SDN: What do you think sets QuietKat apart from the rest of the e-bike field?
JR: Our big niche is the hunt, bullet, fish community — the backcountry access. Right now, our company is not about building trail bikes that are made for singletrack, but a parallel market is the performance market. A perfect example is that two days ago I rode up Vail Mountain on my mountain bike to ride the singletrack down. That's not something your average tourist is doing … E-bikes help you utilize the power you want to get uphill, but they're now made well enough to basically be a downhill mountain bike. An average downhill bike weighs 40 or 45 pounds, and a typical performance e-bike is about the same.

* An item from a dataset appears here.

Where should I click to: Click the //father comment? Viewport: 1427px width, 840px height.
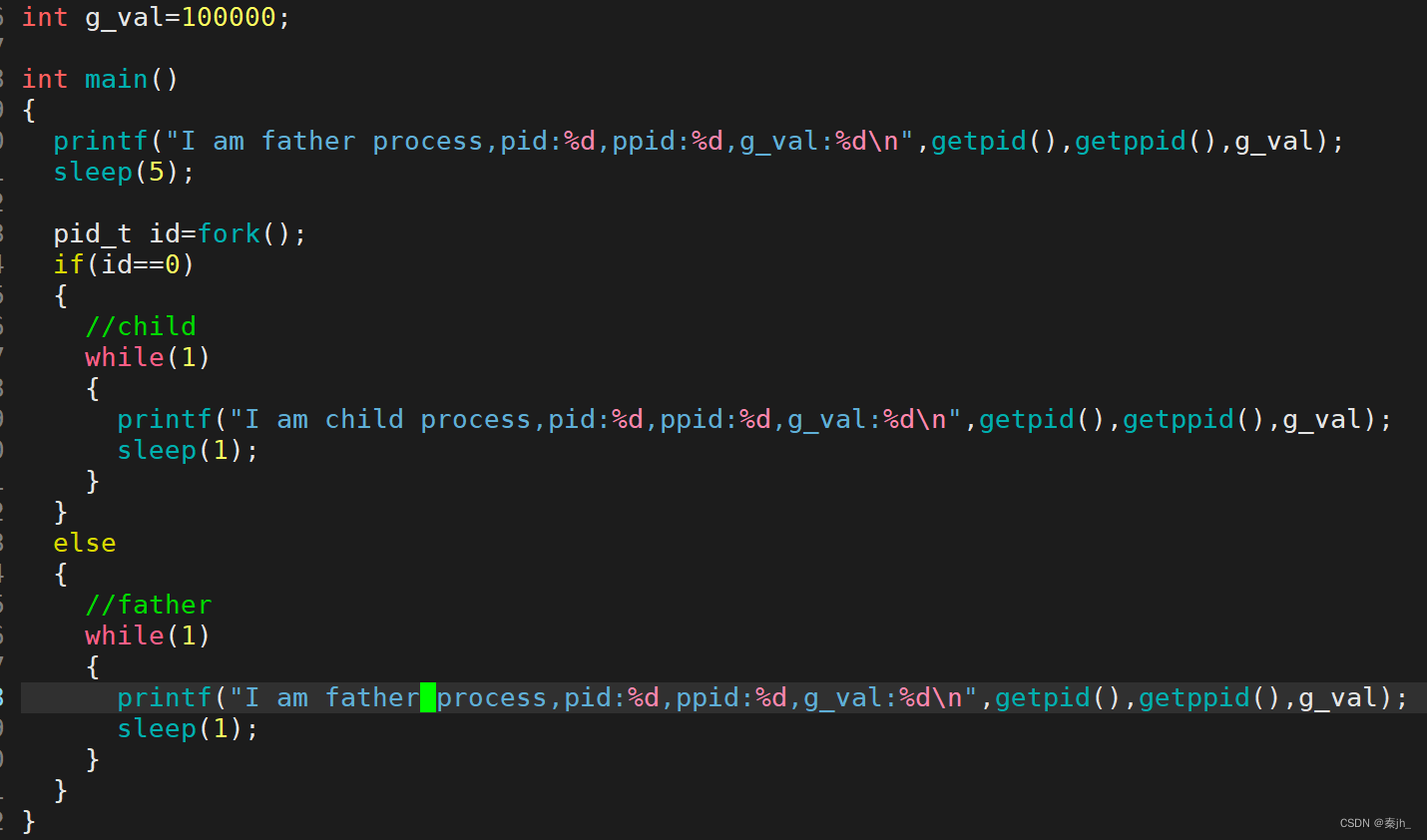tap(149, 605)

SDN: What's the biggest market for e-biking in Summit County and the Colorado mountains right now?
JR: Tourists are really big on enjoying the downhill, but they don't often want to do the uphill. The altitude can be killer up here. An e-bike gets you up some of these more difficult routes and trails so you can enjoy what everyone else is enjoying, even if you aren't used to it. Soon, Quiet Kat is getting into the performance market, with full-suspension like you'd see on a Yeti (mountain bike) or something else.
SDN: Why are mountain communities like Summit and Eagle counties the best places to grow your product?
JR: The Colorado outdoor recreation industry has been so good. They're trying to align themselves to be the No. 1, undisclosed location for recreation, and with e-bikes this allows more people to get out and enjoy the outdoors. The elements that Colorado has, including Summit and Vail and every single mountain town, allows for growth, and not only growth for people who love bikes in general, but it also allows your dad to go out with you on some of these cool rides he couldn't do otherwise. From the level of bonding and relationships, whether father-son or coworkers, everyone can go out and have an experience together. E-bikes sales were up by 70 percent last year when bicycle sales were flat, so growth is another big part of this. It has been astronomical.
SND: What is it going to take for e-bikes to continue growing, both as an industry and a part of the cycling community?
JR: I think it's well-designed government rules about access and public lands. I'm not a proponent that they should be everywhere. They should have different classes of trails, like they have different classes of bikes, right? Certain trials could be regular biking only — call it Class One — others could be bikes and e-bikes — a Class Two — still others could be e-bikes and regular bikes and motocross. There just needs to be more guidance about what is allowed on public lands and more local input on how that will look.
You look at so many double-track roads in the mountains that were developed for logging and everything else, and there's really no reason that I see why e-bikes can't be allowed on those. You have trails lately that have been built solely to be singletrack and those should stay just for mountain biking, but there are so many types of trails out there. And there really is no way that an e-bike can beat up a trail, a downhill trail like Mamba on Vail Mountain, more than a regular bicycle.